HC Deb 18 January 1994 vol 235 c694
6. Mr. Battle

To ask the Secretary of State for Employment what is his estimate of the number of (a) male and (b) female part-time workers in Leeds, West.

The Secretary of State for Employment (Mr. David Hunt)

Up-to-date information is not available, but unemployment in the hon. Gentleman's constituency has decreased by 9 per cent. in the past year and by 21 per cent. since 1986.

Mr. Battle

Is the Minister aware that many of my constituents are being offered permanent temporary work, but on a "term-time only" basis? That applies to people who are offered work at the Leeds metropolitan university, in the hospitals, and increasingly in business. It means that people have to sign on and off the dole and be in and out of the benefit office three, four and five times a year to make up their incomes from social security. Is not that employment practice reducing people to casual hired hands reminiscent of the last century, and costing the economy dearly?

Mr. Hunt

The hon. Gentleman is living in the past.
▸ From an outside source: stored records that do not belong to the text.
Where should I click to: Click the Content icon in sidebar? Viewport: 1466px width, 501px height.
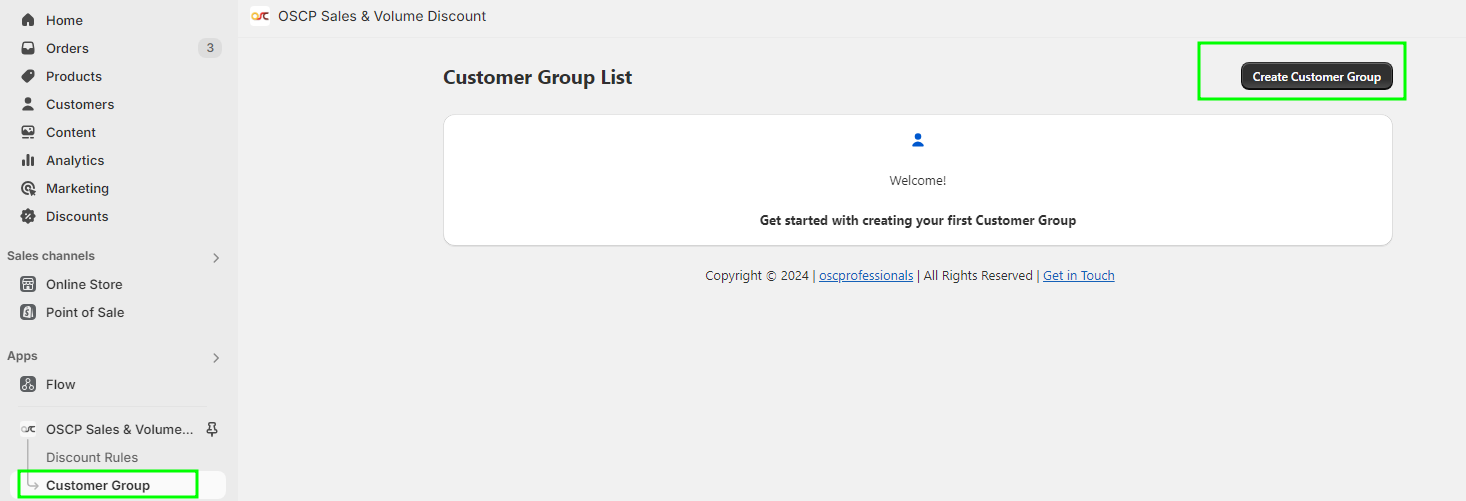[x=28, y=132]
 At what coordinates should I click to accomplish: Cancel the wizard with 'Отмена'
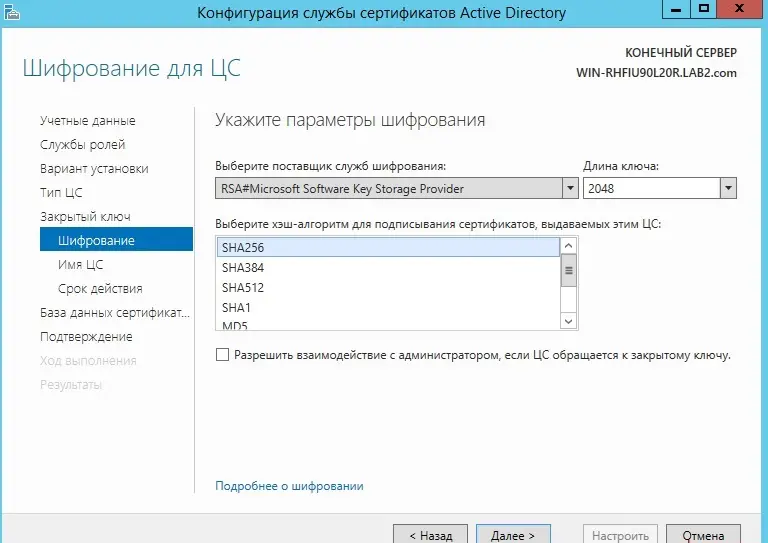[x=703, y=535]
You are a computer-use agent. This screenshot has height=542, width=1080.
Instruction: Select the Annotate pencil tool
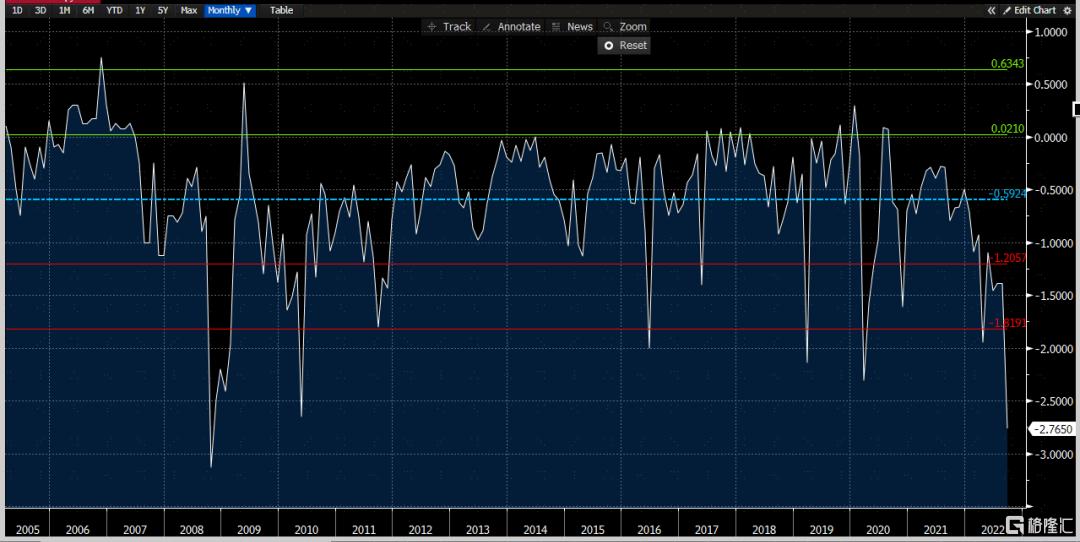coord(510,26)
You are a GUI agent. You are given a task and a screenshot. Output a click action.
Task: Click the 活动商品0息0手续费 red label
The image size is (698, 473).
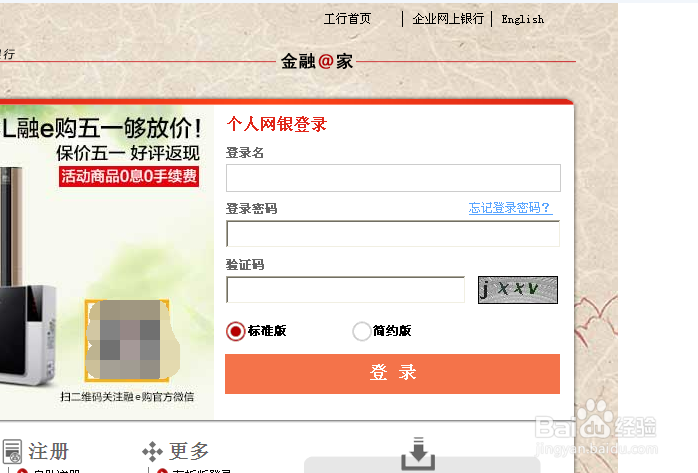(129, 176)
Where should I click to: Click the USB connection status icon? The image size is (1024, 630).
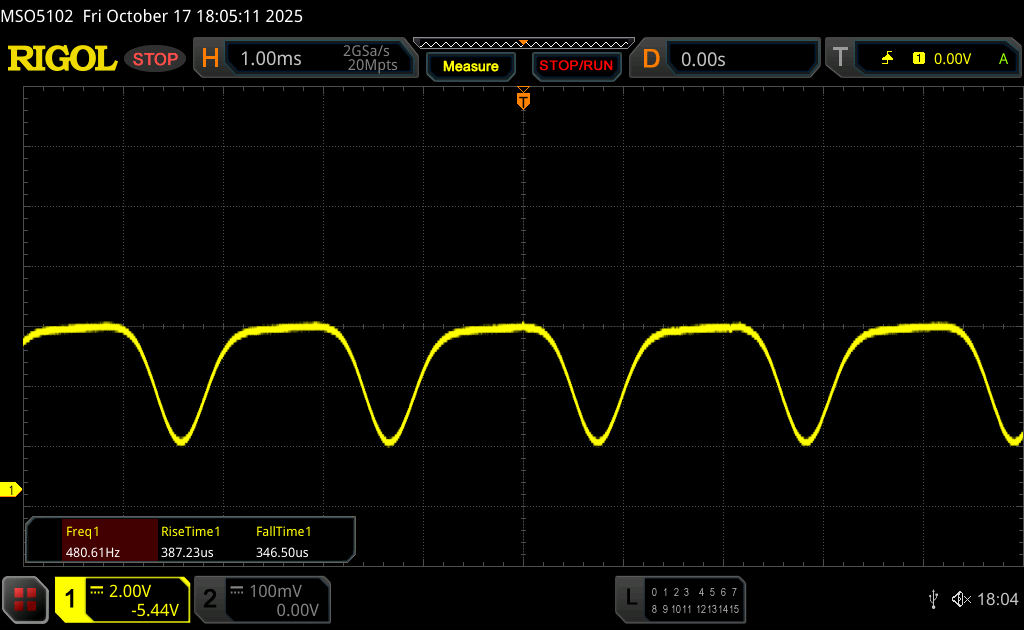933,598
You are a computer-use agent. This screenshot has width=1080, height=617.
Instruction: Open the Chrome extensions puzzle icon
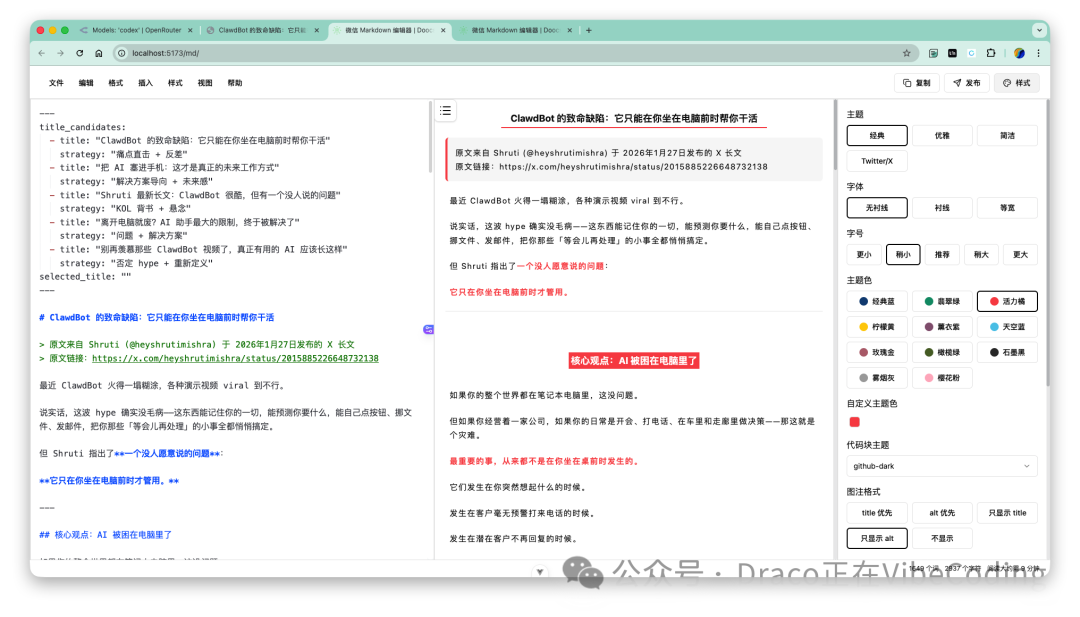coord(990,53)
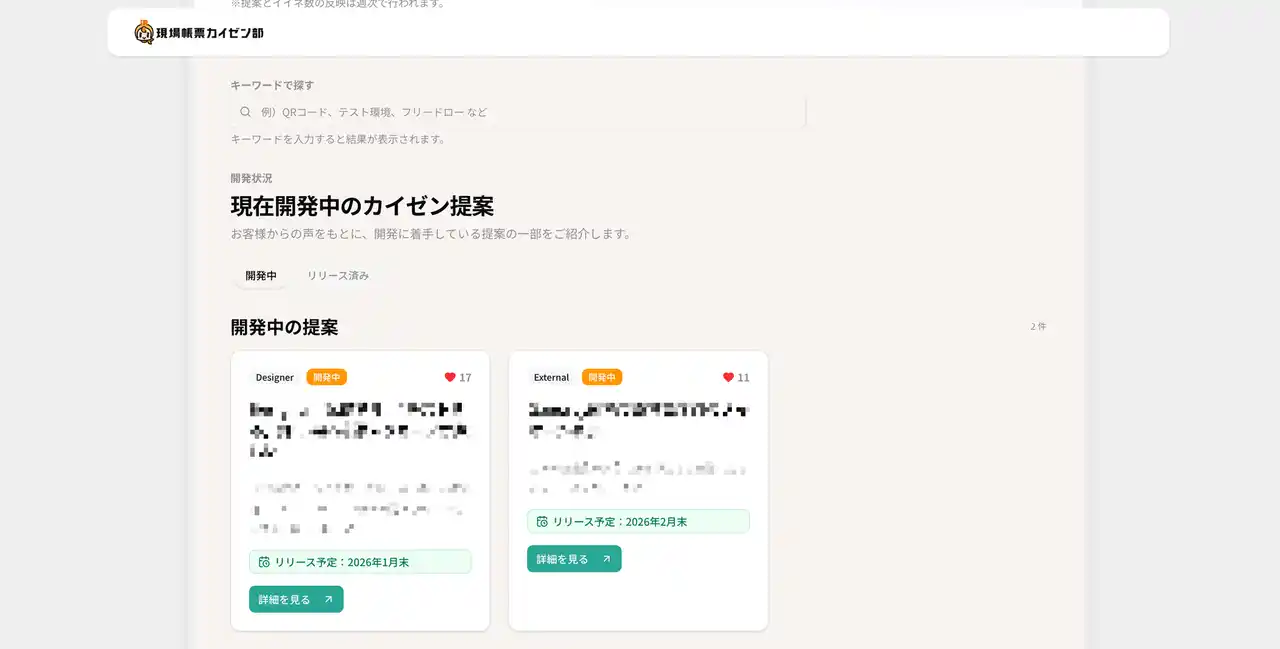Switch to the リリース済み tab
This screenshot has height=649, width=1280.
coord(337,275)
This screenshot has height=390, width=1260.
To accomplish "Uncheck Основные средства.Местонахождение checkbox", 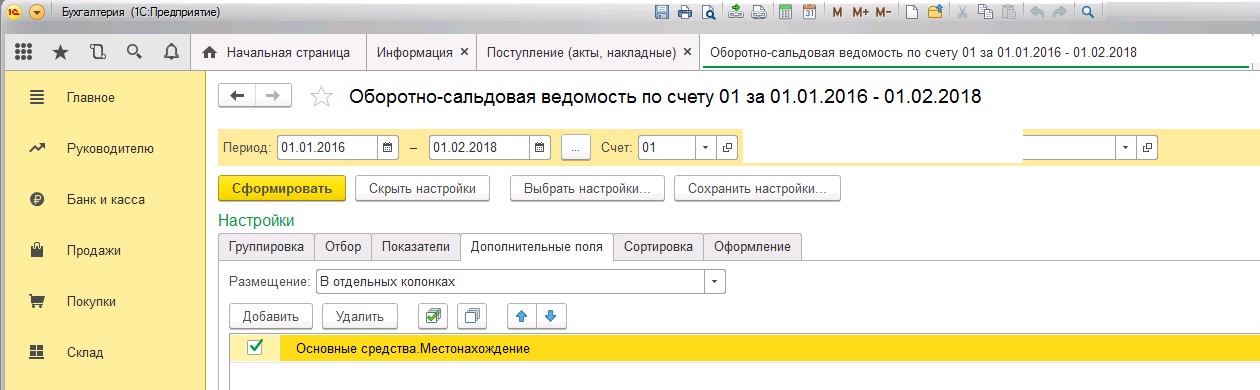I will pos(255,347).
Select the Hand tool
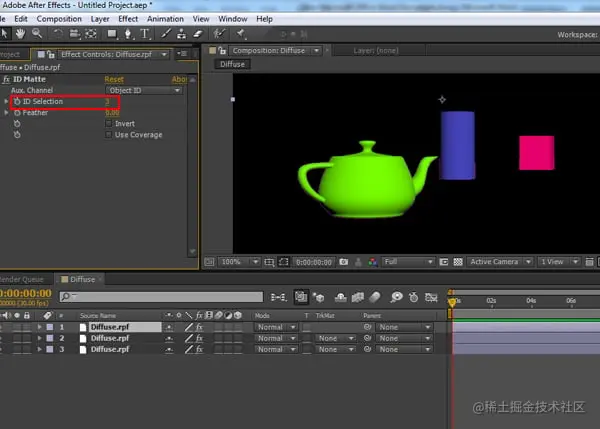This screenshot has width=600, height=429. point(21,34)
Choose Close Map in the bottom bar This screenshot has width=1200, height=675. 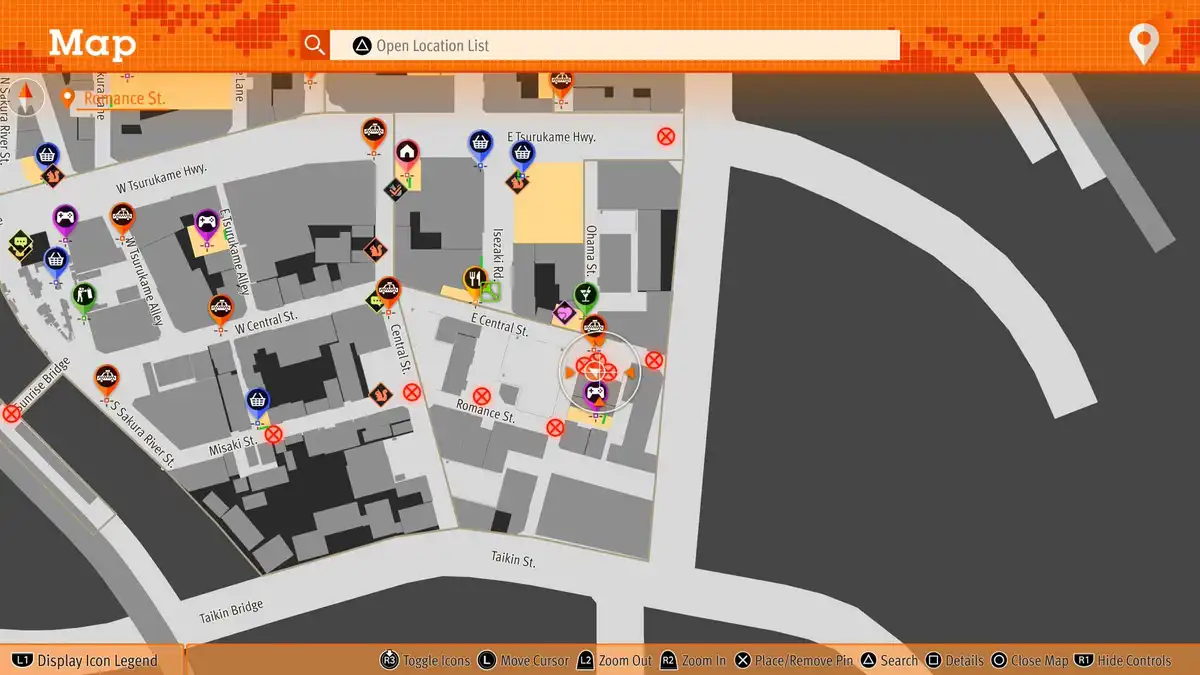1029,660
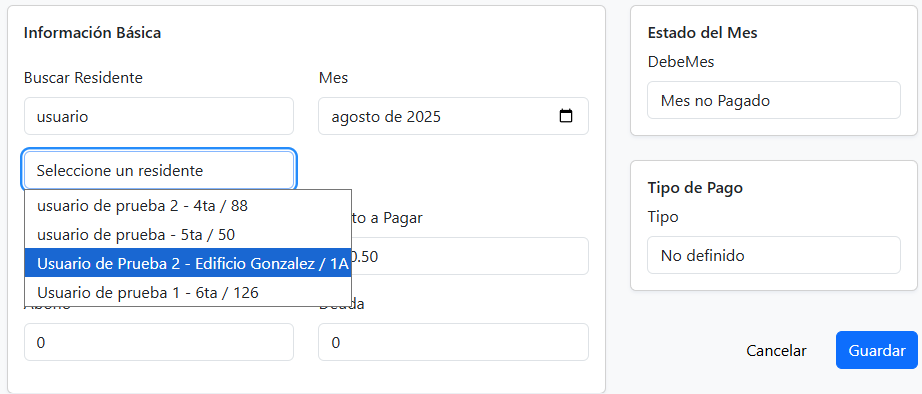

First, I greatly regret that the hon. Gentleman did not see fit to welcome the decrease in unemployment in his constituency. Secondly, I ask him to examine the statistics, which show that the percentage of those employed in temporary and casual work has remained between 5 and 6 per cent. in the past 10 years. I agree that it has increased sharply in the rest of Europe. It has trebled in France. In Spain, mainly as a result of the statutory minimum wage and other restrictions, the share of temporary and casual work has increased in the past 10 years from 15.6 per cent. —bearing in mind that it is between 5 and 6 per cent. in this country—to 32 per cent. Will the hon. Gentleman reflect on that?